A 25 anni sposò il cugino Victor Egan che tra l’altro l’aveva aiutata ad abortire almeno due volte prima del loro matrimonio. Con il marito si trasferì nella casa della famiglia paterna in Uttar Pradesh.
Iniziò così la sua seconda vita artistica e la sua influenza sull’arte indiana fu paragonabile a quella di Tagore e Jamini Roy sull’arte del Bengala. Fu profondamente influenzata dai due Tagore Rabindranath e Abanindranath che erano pionieri della scuola Bengalese e da cui apprese l’uso del chiaroscuro e dei colori chiari.

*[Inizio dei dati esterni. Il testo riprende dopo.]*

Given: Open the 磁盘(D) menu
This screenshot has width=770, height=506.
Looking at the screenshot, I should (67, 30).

Durante la sua permanenza a Saraya dipinse “Village Scene”, “In the Ladies' Enclosure” e “Siesta”. Tutti questi quadri raffiguravano scene di vita dell’India rurale. Sebbene acclamata dai critici come la più grande pittrice del secolo non trovò molti acquirenti per le sue opere.
Sebbene proveniente da una famiglia molto vicina al governo inglese Amrita simpatizzava per l’indipendentismo. Era interessata alla povertà e dalla disperazione e i suoi dipinti erano una riflessione sulla condizione umana della povera gente Indiana e soprattutto delle donne. Era anche particolarmente attratta dalla filosofia e dallo stile di vita di Gandhi. Nehru fu affascinata dalla sua bellezza e dal suo talento e quando andò nel Gorakhpur ad ottobre del 1940, le fece visita. I suoi dipnti sulla povera gente furono anche usati per fare propaganda politica.

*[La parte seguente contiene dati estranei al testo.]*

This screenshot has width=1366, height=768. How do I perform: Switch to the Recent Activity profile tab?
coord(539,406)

Nel mese di settembre del 1941, con il marito si trasferì a Lahore (a quei tempi indiana) uno dei più importanti centri artistici e culturali.
Amrita era conosciuta per avere avuto molti amanti, uomini e donne e spesso fece loro ritratti.
Nel 1941 all’età di 28 anni pochi giorni prima della sua prima mostra personale a Lahore, si ammalò gravemente e finì in coma. Morì il 6 dicembre 1941, lasciando numerossisime opere. Non furono mai note le ragioni della sua morte. La madre accusò il marito di averla uccisa. Amrita fu cremata il 7 dicembre a Lahore.
La sua famiglia fu perseguitata da una sorta di maledizione (forse il karma) infatti sua madre morì suicida qualche anno dopo la morte della figlia mentre il padre fu trovato cadavere a Delhi alla fine degli Anni 50, dove apparentemente viveva da tempo vagando senza fissa dimora in compagnia di tutti i suoi beni residui: una borsa colma di dotti testi sanscriti e persiani e molte, molte stampe fotografiche.
L'opera di Amrita Sher-Gil, in gran parte custodita oggi alla Galleria d'Arte Moderna di New Delhi, è stata dichiarata Tesoro Nazionale dal Governo indiano, cioè inalienabile al di fuori del Paese; il suo olio del 1938, Scene da un Villaggio, venne battuto all'asta nel 2006 per la cifra record di 69 milioni di Rupie, all'epoca la quotazione più alta mai raggiunta in India da un'opera d'arte.